Rid of the world’s injustice, and his pain,
    He rests at last beneath God’s veil of blue:
    Taken from life when life and love were new
The youngest of the martyrs here is lain,
Fair as Sebastian, and as early slain.
    No cypress shades his grave, no funeral yew,
    But gentle violets weeping with the dew
Weave on his bones an ever-blossoming chain.
O proudest heart that broke for misery!
    O sweetest lips since those of Mitylene!
    O poet-painter of our English Land!
Thy name was writ in water—it shall stand:
    And tears like mine will keep thy memory green,
    As Isabella did her Basil-tree.

 

God's veil of blue (as Wilde calls the sky) brings to mind W. B. Yeats' book The Trembling of the Veil (1922).

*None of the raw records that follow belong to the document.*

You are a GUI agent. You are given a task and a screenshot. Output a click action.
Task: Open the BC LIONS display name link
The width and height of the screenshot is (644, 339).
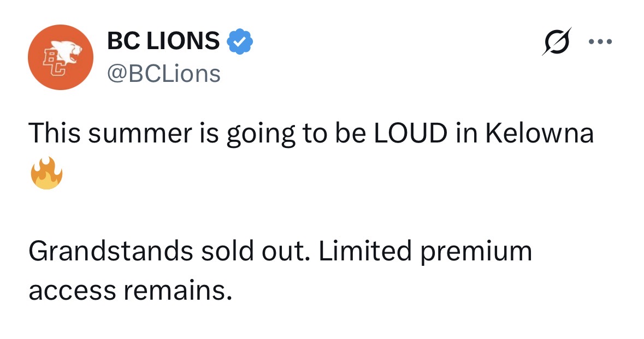(163, 41)
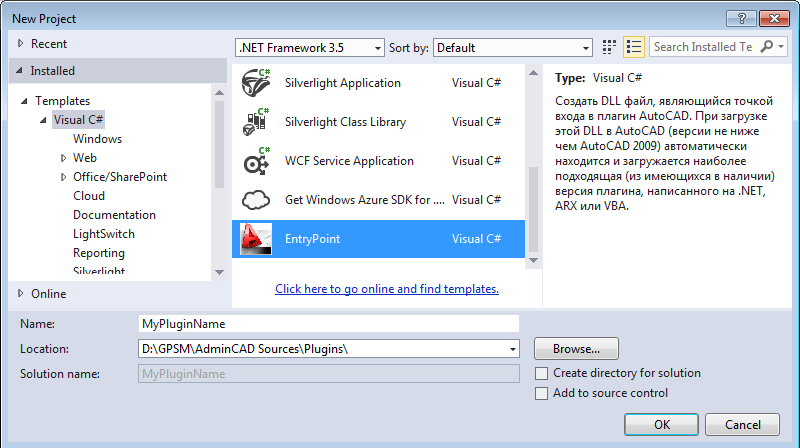Viewport: 800px width, 448px height.
Task: Select the LightSwitch template category
Action: coord(104,234)
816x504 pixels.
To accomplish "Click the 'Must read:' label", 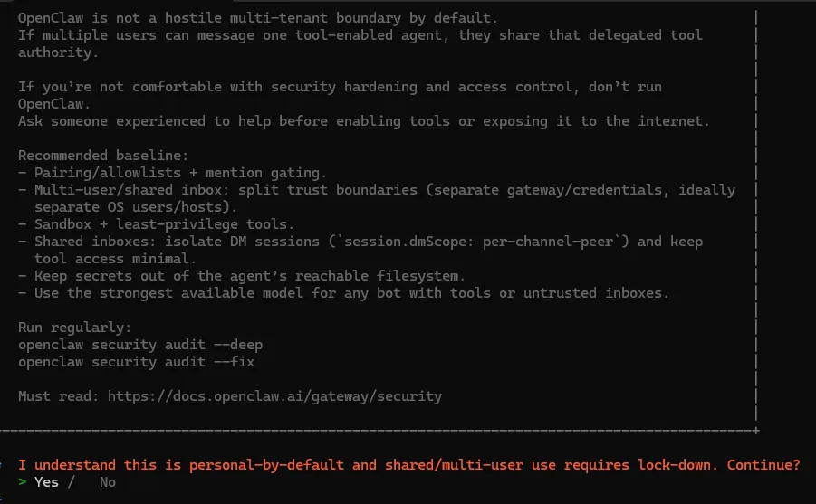I will point(59,395).
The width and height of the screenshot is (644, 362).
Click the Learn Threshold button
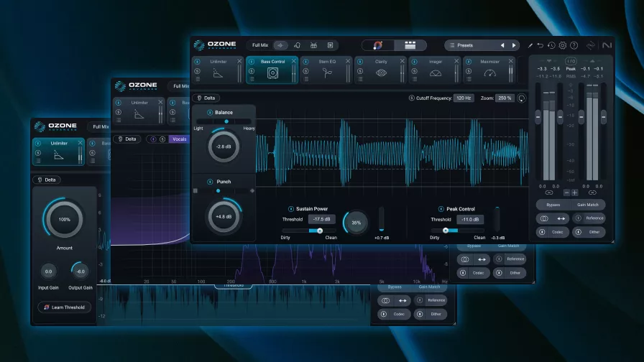coord(64,307)
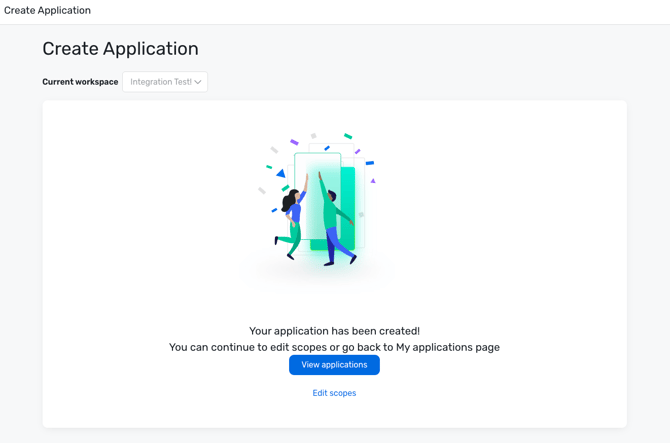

In the Preface W. B. Yeats explains his choice of the title:

 

I have found in an old diary a quotation from Stephane Mallarmé, saying that his epoch was troubled by the trembling of the veil of the Temple. As those words were still true, during the years of my life described in this book, I have chosen The Trembling of the Veil for its title.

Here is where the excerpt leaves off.